There are a lot of problems with this from the business angle:
(1) An engineer getting paid 120k doesn't "cost" 120k, probably >150k with federal taxes, health insurance, benefits, and so on. Not including the cost to recruit, interview, and train said person.
(2) I don't know of many 1,000 person companies that would trust a new grad software engineer with no experience to manage critical infrastructure.
(3) You need N engineers to manage said service, because what happens when your one engineer gets sick, takes PTO, or quits for some reason? You also need a manager for said engineer(s).
(4) You now need to secure an internal service you never did before, so expect to have to hire external security consultants or re-allocate security engineers, since it's high risk.

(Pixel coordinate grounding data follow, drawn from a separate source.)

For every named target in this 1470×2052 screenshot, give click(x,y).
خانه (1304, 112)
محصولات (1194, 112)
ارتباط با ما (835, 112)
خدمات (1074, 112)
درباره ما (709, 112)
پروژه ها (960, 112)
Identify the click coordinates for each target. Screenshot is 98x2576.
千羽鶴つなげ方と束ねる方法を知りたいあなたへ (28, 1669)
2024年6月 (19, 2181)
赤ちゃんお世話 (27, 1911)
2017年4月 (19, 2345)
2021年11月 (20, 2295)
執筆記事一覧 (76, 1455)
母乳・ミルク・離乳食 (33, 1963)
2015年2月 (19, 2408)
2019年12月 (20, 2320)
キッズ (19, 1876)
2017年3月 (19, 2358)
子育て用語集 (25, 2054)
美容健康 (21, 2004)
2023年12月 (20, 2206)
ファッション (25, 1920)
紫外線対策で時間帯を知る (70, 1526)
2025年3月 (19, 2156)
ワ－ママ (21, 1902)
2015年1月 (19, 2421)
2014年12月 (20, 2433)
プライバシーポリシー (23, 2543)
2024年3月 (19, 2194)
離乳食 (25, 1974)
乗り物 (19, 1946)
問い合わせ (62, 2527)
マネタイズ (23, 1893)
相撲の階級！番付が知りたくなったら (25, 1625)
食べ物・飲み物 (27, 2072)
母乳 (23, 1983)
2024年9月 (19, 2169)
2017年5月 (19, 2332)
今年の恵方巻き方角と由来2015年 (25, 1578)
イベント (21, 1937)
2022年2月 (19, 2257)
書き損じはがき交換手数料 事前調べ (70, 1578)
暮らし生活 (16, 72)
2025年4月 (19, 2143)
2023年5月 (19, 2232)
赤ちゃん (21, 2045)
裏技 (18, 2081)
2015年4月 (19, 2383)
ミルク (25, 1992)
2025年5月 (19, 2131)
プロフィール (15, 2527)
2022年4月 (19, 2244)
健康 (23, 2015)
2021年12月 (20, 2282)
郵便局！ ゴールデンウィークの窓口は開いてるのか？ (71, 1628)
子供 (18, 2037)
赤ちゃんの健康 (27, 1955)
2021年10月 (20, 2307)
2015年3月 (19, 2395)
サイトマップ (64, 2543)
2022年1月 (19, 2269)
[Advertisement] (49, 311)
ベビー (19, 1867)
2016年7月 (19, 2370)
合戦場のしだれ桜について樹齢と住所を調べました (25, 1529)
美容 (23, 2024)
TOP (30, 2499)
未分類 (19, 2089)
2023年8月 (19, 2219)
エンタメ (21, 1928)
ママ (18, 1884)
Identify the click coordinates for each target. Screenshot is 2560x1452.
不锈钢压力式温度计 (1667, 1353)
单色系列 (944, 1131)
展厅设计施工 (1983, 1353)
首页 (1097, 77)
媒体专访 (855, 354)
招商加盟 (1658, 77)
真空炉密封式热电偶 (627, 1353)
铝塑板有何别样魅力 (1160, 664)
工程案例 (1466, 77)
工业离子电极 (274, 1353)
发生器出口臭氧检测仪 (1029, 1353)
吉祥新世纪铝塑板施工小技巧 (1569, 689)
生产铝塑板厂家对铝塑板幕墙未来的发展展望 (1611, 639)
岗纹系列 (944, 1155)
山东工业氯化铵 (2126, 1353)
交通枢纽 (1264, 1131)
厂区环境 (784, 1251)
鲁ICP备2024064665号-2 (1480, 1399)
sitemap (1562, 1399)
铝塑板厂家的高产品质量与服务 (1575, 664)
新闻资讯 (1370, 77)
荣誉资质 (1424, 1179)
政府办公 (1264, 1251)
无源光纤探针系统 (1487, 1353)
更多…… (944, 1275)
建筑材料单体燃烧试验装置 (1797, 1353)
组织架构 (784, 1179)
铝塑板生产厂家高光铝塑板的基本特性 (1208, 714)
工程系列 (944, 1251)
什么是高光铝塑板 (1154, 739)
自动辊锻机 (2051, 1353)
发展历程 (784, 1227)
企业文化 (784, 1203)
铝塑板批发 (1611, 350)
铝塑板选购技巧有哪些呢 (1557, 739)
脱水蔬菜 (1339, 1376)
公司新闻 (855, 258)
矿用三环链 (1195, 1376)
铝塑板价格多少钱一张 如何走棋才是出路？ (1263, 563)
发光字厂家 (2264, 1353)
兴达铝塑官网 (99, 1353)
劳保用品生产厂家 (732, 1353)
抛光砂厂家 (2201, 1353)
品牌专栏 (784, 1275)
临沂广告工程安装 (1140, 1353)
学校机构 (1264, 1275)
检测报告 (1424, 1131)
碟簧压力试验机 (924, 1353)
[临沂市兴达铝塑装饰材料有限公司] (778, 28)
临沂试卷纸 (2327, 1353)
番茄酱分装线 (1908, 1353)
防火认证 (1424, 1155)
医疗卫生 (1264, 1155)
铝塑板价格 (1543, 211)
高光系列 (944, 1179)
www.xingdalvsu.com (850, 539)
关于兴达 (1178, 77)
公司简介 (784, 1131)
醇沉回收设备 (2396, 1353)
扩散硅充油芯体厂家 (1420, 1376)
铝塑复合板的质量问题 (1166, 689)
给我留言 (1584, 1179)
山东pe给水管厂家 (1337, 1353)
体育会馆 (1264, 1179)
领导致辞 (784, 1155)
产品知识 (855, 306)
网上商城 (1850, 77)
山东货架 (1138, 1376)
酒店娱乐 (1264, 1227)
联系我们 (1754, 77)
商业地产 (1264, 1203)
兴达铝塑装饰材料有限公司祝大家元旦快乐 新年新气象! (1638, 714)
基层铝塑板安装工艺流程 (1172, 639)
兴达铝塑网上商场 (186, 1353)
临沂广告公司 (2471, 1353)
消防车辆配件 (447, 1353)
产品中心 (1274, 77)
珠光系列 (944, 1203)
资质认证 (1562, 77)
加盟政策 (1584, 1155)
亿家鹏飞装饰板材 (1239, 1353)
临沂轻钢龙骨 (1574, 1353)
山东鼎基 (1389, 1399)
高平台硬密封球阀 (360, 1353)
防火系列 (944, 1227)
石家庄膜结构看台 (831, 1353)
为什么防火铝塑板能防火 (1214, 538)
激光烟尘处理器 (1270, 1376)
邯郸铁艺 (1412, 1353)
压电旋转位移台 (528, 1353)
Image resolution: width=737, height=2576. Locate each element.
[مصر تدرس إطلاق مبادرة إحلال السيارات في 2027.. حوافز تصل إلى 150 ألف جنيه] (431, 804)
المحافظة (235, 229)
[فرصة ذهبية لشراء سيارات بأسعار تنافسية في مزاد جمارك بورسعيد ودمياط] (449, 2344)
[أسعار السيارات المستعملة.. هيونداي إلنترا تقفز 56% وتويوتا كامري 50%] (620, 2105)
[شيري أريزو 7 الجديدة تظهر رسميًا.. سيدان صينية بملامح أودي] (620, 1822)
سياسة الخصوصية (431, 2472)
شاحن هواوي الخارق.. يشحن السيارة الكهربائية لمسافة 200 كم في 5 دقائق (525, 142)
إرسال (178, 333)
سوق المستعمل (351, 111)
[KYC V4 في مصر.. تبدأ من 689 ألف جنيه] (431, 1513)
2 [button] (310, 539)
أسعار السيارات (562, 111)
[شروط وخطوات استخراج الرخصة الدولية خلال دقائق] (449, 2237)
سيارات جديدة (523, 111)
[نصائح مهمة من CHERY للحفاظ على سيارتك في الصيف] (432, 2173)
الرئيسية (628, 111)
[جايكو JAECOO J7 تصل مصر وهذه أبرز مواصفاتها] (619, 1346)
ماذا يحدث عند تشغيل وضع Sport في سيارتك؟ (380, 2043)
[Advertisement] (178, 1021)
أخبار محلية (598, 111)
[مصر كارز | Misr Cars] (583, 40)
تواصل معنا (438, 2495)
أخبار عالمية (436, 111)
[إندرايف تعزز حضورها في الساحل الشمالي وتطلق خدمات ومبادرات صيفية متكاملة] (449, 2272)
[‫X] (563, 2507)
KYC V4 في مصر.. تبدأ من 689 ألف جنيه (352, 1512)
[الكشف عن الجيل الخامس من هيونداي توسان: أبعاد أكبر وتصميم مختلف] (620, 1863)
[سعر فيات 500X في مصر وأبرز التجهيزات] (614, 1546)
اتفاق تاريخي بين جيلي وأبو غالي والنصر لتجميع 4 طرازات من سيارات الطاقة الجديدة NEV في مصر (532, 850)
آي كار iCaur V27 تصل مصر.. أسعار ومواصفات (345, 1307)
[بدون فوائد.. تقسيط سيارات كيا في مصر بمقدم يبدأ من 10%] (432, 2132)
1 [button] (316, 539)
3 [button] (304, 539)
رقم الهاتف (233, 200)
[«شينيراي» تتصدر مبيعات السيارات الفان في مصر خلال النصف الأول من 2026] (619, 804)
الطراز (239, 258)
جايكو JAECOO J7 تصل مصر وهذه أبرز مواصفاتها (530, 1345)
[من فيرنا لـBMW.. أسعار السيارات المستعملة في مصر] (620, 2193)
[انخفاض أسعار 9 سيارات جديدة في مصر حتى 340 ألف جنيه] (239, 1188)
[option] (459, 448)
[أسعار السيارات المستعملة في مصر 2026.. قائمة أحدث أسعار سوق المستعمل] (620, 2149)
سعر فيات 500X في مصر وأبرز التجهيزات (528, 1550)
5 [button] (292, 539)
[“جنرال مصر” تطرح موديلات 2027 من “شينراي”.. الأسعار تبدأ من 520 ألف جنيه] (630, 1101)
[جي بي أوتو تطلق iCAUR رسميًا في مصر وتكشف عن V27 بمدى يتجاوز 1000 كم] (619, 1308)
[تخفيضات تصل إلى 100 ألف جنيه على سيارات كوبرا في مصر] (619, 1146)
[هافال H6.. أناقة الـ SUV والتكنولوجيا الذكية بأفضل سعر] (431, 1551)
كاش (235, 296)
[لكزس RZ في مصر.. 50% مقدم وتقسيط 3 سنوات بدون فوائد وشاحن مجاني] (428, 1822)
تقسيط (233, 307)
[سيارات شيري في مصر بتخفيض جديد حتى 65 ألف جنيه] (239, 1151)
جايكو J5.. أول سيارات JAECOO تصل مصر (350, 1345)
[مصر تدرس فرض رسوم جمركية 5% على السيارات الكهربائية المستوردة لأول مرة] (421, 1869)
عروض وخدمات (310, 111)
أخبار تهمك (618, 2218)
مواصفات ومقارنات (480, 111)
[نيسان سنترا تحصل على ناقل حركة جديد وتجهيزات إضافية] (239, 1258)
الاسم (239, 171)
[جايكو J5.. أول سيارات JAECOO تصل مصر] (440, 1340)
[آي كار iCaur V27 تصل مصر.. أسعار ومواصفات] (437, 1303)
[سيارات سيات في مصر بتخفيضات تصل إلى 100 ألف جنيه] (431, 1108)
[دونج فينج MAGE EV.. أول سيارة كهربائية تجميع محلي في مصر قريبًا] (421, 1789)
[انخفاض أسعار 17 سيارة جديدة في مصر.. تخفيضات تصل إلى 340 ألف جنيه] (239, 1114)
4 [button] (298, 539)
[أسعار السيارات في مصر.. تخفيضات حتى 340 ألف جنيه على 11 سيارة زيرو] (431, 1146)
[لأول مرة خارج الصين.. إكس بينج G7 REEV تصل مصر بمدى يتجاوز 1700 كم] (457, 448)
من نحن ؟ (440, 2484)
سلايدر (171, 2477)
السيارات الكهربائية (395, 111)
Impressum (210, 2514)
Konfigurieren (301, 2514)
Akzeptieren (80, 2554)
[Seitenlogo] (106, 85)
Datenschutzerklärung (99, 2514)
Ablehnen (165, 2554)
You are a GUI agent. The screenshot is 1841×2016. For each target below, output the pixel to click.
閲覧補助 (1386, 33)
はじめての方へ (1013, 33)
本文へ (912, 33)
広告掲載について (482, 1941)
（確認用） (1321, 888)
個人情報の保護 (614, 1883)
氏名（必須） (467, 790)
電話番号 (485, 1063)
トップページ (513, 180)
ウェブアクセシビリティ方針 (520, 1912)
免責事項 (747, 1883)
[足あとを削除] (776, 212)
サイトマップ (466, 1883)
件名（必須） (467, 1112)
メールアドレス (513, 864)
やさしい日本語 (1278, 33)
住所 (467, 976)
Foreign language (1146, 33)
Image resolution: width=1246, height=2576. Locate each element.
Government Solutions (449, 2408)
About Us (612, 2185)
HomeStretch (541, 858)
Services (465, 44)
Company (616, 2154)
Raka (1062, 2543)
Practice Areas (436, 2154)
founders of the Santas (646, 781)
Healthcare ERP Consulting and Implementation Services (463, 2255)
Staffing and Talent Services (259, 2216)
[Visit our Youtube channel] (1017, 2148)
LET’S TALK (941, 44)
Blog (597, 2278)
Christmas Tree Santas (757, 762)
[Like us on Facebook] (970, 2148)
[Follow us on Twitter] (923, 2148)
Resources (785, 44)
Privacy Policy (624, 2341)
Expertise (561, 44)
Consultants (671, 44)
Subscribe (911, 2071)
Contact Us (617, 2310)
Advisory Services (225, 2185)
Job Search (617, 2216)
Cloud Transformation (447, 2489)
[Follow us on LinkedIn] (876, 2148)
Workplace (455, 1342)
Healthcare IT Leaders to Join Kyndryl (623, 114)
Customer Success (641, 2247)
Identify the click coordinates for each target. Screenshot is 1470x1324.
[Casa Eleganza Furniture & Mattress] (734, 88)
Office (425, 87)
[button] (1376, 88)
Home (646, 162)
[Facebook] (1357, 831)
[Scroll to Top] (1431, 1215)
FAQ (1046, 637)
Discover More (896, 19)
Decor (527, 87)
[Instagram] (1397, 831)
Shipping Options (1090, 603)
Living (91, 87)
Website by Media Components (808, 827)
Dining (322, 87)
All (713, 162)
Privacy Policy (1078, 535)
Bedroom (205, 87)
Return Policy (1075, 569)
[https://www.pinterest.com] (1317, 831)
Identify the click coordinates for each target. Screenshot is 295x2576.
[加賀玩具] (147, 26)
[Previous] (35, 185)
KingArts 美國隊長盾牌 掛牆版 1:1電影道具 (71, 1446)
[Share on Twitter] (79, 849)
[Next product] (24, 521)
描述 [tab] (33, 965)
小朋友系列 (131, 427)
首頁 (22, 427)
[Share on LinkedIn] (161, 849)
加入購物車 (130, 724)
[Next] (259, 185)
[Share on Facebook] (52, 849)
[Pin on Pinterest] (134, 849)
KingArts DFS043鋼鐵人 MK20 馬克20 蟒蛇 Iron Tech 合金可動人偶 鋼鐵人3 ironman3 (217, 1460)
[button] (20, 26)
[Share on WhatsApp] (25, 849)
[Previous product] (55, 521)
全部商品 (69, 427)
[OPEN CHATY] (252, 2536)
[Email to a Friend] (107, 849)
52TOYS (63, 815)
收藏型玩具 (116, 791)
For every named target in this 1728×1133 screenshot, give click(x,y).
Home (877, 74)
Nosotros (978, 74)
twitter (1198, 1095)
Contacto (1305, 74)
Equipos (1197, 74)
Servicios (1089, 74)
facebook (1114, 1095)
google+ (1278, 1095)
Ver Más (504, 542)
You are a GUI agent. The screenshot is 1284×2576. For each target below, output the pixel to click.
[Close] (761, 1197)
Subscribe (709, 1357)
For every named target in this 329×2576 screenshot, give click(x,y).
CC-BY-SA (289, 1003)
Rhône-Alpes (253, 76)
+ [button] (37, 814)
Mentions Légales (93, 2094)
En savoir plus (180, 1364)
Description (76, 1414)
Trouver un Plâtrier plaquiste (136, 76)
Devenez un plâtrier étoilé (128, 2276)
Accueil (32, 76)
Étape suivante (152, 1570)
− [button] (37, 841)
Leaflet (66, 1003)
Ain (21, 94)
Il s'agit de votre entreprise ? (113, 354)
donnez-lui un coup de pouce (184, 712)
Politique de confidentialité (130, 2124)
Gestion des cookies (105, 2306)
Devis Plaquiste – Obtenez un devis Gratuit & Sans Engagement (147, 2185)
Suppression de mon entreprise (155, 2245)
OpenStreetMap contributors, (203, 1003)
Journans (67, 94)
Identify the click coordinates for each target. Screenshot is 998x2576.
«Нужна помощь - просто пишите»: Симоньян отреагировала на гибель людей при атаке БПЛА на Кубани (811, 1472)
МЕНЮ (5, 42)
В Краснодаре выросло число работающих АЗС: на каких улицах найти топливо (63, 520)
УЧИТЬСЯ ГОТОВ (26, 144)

(5) Github is FedRAMP compliant, SOC1 and SOC2 compliant and GDPR compliant. If you or your customers need any of those things, expect to hire external auditors on a recurring basis to validate your home-grown solution meets those requirements.
I hate to make these points because I'm a big believer in the scrappy startup mentality, but if you want to do things right, in the context of a large enterprise that is accountable to a lot of people, expect a project like this to cost $1MM per year minimum, and it probably won't reach parity with a cloud offering in terms of reliability, multi-region performance, proper backups, and so on. This is why Github can charge ~$200 per user (Or $200k per year for 1,000 seats) and still come away looking like a bargain.